The association with Israel seems to stem from the appointment of Suzanne Nossel as the executive director of PEN American Center last year. Nossel had previously attracted controversy during her brief stint as head of Amnesty International’s US office. Before that, as her whitewashed biography on the PEN America website puts it, she worked for the US State Department and the US mission to the United Nations and served as a board member of Human Rights Watch.

As a classic example of the “revolving door,” Nossel has brought the influence of the US government to the nongovernmental organizations in which she works — the same groups which have often provided the selective arguments about human rights with which Washington justifies its wars.

She has also been a staunch supporter of Israel. In 2005, for example, she wrote in Dissent magazine that “Longstanding US perceptions of the UN membership as anti-Western, unprincipled, motivated by petty biases, and dominated by a herd mentality stem largely from— and are given continuing basis by —the body’s history of anti-Israel conduct … Israel became something like the proverbial friendless kid in a schoolyard, always attacked and in need of constant help.”

While working for the State Department in 2011 she reasserted her views, saying: ”At the top of our list is our defense of Israel, and Israel’s right to fair treatment at the [UN] Human Rights Council. This is the most challenging issue we face.”

And in 2012, she rejected the Goldstone report, the findings of a UN investigation into Israel’s slaughter in Gaza in late 2008 and early 2009, saying that the paper put “the most negative possible spin that you could put on Israeli behavior … It draws a series of inferences about Israel’s motives and behavior that are simply not supported by the facts … We do take exception to that.”

Controversy

Nossel’s stint with Amnesty International’s US office was the subject of considerable criticism from human rights and justice campaigners, including at The Electronic Intifada, where David Cronin commented that “she had been a deputy assistant secretary of state under Hillary Clinton. Under Nossel’s leadership, Amnesty whitewashed the invasion of Afghanistan by hosting a conference praising NATO’s ‘progress’ in that country. The guest of ‘honor’ at that event was Madeleine Albright, the secretary of state who declared that killing as many as 500,000 children in Iraq by depriving them of essential medicines was a price worth paying.”

She is said to have “resigned unceremoniously” after protests from Amnesty staff and donors about the organization’s support for the US invasion of Afghanistan during her leadership.

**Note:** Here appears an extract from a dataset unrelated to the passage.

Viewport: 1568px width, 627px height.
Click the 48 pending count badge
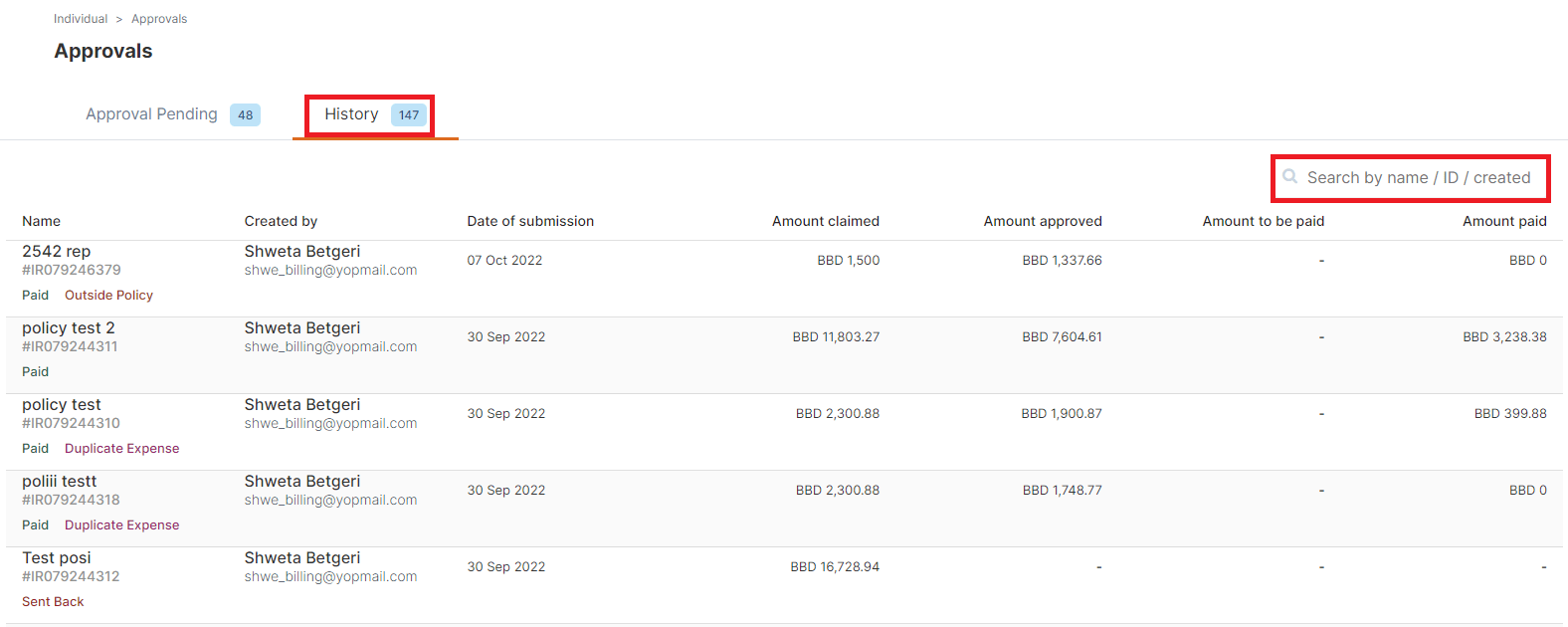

It is therefore unsurprising that her switch to PEN American Center has also attracted severe condemnation. One PEN member, Chris Hedges, a veteran journalist, canceled his appearance at a PEN event and resigned from the organization with a letter which accused Nossel of failing to oppose Israeli abuses as well as torture and extra-judicial killing by the US and its allies. Going on to call Nossel “utterly unfit to lead any human rights organization,” Hedges said:

This appointment makes a mockery of PEN as a human rights organization and belittles the values PEN purports to defend. I spent seven years in the Middle East, most of them as the Middle East bureau chief of The New York Times. The suffering of the Palestinians under Israeli occupation and the plight of those caught up in our imperial wars in countries such as Iraq are not abstractions to me… I hereby resign from PEN. I will wait until the organization returns to its original mandate to defend those who are persecuted, including those within the United States, before returning to the organization.

Other critics have pointed out that, just as Amnesty’s failure to support US whistleblower Chelsea Manning while under Nossell’s control, so has PEN America on her watch.

The PEN Charter affirms the necessity for freedom of expression and thought. But members also “pledge themselves to do their utmost to dispel race, class and national hatreds.”

Under Nossel, it appears, PEN America sees Israel as a state to be defended despite its repression of Palestinian expression and rights, while those who confront the US government’s warmongering are met with silence and a cold shoulder.